Table 32.1 indicates that \(7.50\,mCi\)of \({}^{99m}{\rm{Tc}}\) is used in a brain scan. What is the mass of technetium?

The spontaneous emission of radiation in the form of particles or high-energy photons as a result of a nuclear process is known as radioactivity.

We are given the activity of technetium utilised for the brain scan in this issue, and we must estimate the mass of the technetium.

Where \({\rm{N}}\) is the exact number of atoms that will allow us to compute the element's mass.

\(R = \frac{{0.693N}}{{{t_{1/2}}}}\)

First, we must remember the relationship between Curie and Becquerel radioactive units, which is:

\(1\;\,Bq = 2.70 \times {10^{ - 11}}\,Ci\)

Following this, now we can convert \({\rm{7}}{\rm{.50mCi}}\)to Becquerel’s, so we have:

\(\frac{{7.50 \times {{10}^{ - 3}}Ci}}{{2.70 \times {{10}^{ - 11}}}} = 2.778 \times {10^8}\,\;Bq\)

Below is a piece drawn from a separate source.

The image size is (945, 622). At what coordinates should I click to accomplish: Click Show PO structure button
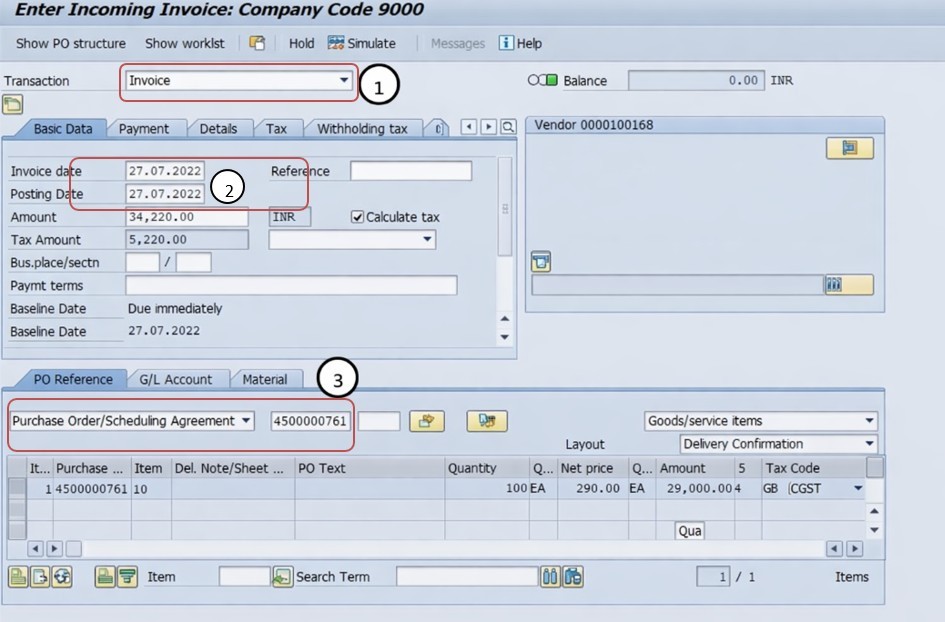pyautogui.click(x=71, y=43)
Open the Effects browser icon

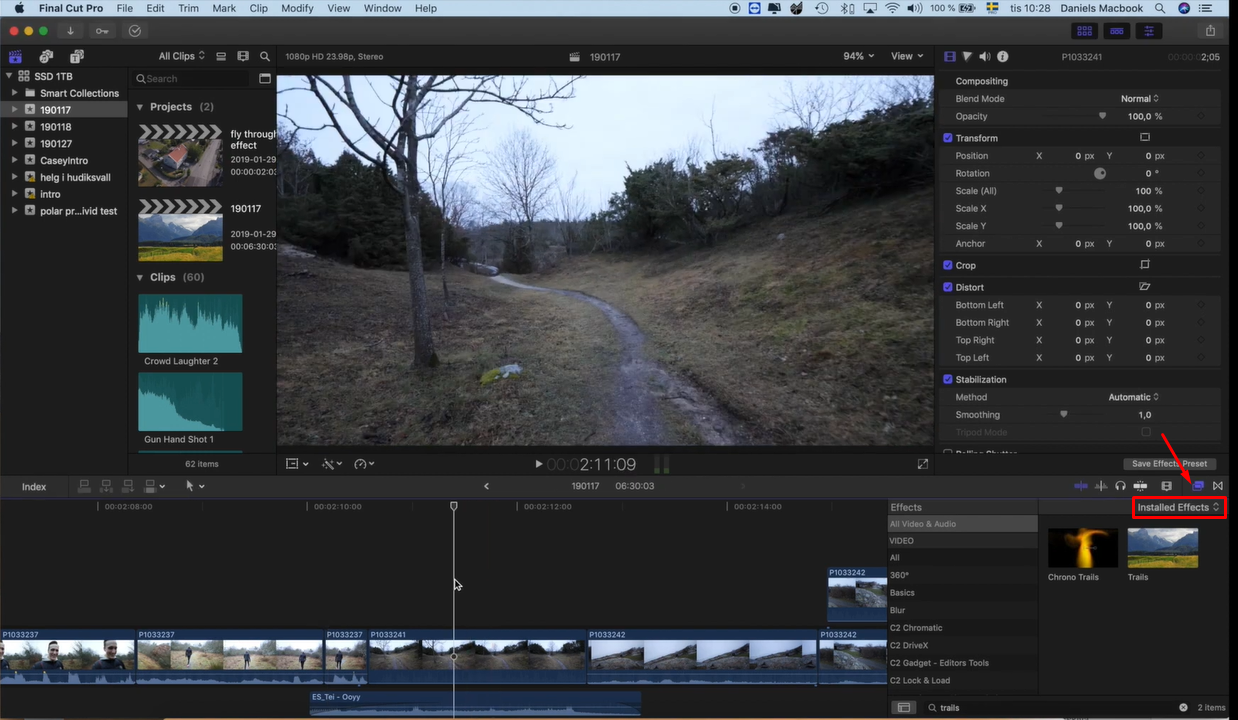pos(1198,486)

Now, using the first equation to represent the number of atoms, we get:

\(N = \frac{{R\left( {{t_{1/2}}} \right)}}{{0.693}}\)

Now, we can observe from the book's Appendix b that technetium has a half-life of \({\rm{6}}{\rm{.02}}\)hours.

\(N = \frac{{R\left( {{t_{1/2}}} \right)}}{{0.693}}\)

Therefore, the result is:

\(N = 8.66 \times {10^{12}}\)

Now, we need to know Avogadro number and molar mass in order to appropriately link the number of atoms to the amount of the material, thus we have the following relationship:

\(N = \frac{m}{M}{N_A}\)

or expressing only the mass we got:

\(m = \frac{{MN}}{{{N_A}}}\)

Now, let's put all of the numbers together (remember, molar mass is mass per mole, so 99 gram per mol):

\(m = \left( {8.696 \times {{10}^{12}}} \right)\left( {\frac{{mol}}{{6.02 \times {{10}^{23}}}}} \right)\left( {99\frac{g}{{mol}}} \right)\)

Therefore, the mass of technetium is \(m = 1.43 \times {10^{ - 9}}\;g\).